In addition, network pharmacology analysis was performed to explore the underlying molecular mechanisms of the hepatoprotective effect. A total of 331 potential drug targets were identified from key phytoconstituents of Betula utilis, including betulin, betulinic acid, oleanolic acid, lupeol, lupenone, β-sitosterol, and methyl betulonate. These were compared with 19,341 liver disease-associated targets obtained from public databases, resulting in 329 common overlapping targets (1.7%), suggesting a strong pharmacological relevance to hepatotoxicity-related pathways. The large overlap highlights the multi-target nature of liver injury and the potential of these triterpenoids and sterols to modulate complex biological networks involved in hepatic damage and repair (Hopkins, 2008; Li et al., 2020). Only a small number of targets were unique to the compounds, while the majority were associated with disease pathways, indicating broad therapeutic potential. These results suggest that the hepatoprotective activity of Betula utilis is mediated through multi-target interactions involving oxidative stress regulation, inflammation control, and cellular repair mechanisms.

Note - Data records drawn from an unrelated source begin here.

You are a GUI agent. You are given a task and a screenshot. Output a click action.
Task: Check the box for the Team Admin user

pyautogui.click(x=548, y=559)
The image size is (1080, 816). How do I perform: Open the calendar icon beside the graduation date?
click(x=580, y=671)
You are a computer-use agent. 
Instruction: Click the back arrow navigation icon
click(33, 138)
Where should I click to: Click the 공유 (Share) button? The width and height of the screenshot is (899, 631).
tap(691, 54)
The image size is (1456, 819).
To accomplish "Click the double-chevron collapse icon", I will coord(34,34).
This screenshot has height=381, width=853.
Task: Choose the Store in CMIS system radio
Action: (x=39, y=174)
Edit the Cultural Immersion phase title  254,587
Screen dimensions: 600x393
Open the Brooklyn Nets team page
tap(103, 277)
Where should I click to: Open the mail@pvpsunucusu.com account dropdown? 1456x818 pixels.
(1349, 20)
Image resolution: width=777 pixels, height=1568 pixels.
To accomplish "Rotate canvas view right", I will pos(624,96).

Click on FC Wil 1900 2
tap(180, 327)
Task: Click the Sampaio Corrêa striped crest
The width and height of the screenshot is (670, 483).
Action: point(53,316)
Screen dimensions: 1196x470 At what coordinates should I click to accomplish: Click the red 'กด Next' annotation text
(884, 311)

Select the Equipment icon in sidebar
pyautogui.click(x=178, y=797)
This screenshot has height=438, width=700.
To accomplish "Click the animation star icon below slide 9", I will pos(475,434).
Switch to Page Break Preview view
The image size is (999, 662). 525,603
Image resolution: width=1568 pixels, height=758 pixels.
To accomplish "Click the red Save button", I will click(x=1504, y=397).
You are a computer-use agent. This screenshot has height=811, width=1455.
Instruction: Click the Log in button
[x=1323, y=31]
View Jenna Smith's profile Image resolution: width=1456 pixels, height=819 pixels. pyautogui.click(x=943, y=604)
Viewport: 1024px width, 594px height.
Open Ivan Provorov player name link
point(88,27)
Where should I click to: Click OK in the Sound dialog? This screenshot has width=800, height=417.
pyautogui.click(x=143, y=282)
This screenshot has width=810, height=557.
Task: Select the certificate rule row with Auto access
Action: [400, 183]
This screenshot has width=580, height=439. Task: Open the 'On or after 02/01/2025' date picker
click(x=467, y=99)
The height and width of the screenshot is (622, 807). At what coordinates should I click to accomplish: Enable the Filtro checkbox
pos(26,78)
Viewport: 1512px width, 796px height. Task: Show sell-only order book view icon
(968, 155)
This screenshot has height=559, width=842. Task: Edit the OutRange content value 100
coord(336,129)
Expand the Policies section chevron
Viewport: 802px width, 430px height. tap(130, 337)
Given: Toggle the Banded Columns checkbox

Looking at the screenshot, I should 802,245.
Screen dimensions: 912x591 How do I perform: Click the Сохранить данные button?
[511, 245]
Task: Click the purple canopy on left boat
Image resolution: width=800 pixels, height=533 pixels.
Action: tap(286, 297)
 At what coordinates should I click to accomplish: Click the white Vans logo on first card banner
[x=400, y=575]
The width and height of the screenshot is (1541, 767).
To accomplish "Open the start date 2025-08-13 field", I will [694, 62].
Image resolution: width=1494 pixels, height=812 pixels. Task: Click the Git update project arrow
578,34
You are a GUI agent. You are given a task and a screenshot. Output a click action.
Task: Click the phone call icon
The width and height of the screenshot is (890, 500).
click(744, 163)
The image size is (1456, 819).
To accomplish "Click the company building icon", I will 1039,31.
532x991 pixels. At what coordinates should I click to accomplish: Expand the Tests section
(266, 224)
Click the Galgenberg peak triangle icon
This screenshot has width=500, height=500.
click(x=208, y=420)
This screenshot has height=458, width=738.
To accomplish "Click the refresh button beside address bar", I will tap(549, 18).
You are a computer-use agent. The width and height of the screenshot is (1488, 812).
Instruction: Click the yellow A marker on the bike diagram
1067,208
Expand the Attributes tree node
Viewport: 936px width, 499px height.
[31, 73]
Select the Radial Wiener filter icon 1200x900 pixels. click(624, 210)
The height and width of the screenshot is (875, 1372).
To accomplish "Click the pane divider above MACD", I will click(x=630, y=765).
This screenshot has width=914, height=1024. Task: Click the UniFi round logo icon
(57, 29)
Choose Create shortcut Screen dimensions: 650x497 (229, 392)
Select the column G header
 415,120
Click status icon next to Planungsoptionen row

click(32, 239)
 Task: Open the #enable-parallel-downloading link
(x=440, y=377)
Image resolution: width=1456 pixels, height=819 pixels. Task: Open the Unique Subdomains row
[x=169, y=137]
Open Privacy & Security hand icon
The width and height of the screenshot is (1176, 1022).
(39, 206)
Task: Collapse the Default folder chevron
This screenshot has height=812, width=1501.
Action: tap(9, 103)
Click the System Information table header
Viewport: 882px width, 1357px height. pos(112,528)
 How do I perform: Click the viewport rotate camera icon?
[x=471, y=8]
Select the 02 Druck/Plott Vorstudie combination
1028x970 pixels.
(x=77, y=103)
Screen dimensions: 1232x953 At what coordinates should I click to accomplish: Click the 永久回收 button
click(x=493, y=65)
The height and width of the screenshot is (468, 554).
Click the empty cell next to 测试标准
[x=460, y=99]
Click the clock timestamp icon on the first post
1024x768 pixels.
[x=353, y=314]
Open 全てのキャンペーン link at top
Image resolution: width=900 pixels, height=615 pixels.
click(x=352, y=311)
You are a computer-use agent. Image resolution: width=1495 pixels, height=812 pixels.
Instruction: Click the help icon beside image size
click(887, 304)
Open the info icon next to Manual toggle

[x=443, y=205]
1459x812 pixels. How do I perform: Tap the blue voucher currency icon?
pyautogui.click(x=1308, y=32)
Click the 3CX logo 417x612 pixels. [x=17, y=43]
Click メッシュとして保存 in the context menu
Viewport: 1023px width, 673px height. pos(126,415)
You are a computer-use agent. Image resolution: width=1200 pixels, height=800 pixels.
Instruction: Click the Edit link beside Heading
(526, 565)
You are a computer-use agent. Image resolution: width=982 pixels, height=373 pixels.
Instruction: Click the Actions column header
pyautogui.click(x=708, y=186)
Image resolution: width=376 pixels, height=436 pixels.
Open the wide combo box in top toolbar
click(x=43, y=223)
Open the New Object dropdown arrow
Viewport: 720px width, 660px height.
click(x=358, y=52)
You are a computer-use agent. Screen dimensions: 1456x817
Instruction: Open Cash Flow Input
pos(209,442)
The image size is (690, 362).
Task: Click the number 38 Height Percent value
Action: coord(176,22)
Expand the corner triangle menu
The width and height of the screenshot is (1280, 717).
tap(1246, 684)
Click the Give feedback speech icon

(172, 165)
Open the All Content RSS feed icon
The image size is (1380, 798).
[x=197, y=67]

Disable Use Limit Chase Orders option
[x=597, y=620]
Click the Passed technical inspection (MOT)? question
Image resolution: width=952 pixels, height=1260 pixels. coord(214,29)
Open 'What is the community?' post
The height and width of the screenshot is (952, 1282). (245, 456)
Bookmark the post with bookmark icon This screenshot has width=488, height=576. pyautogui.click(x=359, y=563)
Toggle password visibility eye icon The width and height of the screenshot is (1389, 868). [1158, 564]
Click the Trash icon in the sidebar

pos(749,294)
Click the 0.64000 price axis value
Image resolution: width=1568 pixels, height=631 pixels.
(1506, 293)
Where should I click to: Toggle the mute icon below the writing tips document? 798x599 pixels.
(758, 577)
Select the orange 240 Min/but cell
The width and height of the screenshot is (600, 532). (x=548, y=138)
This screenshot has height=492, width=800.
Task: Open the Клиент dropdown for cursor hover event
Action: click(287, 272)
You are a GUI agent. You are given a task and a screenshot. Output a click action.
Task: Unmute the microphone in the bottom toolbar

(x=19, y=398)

329 overlapping targets between phytoconstituents and genes linked to hepatotoxicity were found by network pharmacology analysis, suggesting a multi-target mechanism. SRC, IL6, TNF, AKT1, and STAT3 were important hub proteins that suggested control of metabolic pathways, apoptosis, and inflammation. Significant participation of PI3K-Akt, TNF, NF-κB, MAPK, and PPAR signaling pathways was revealed by KEGG pathway enrichment.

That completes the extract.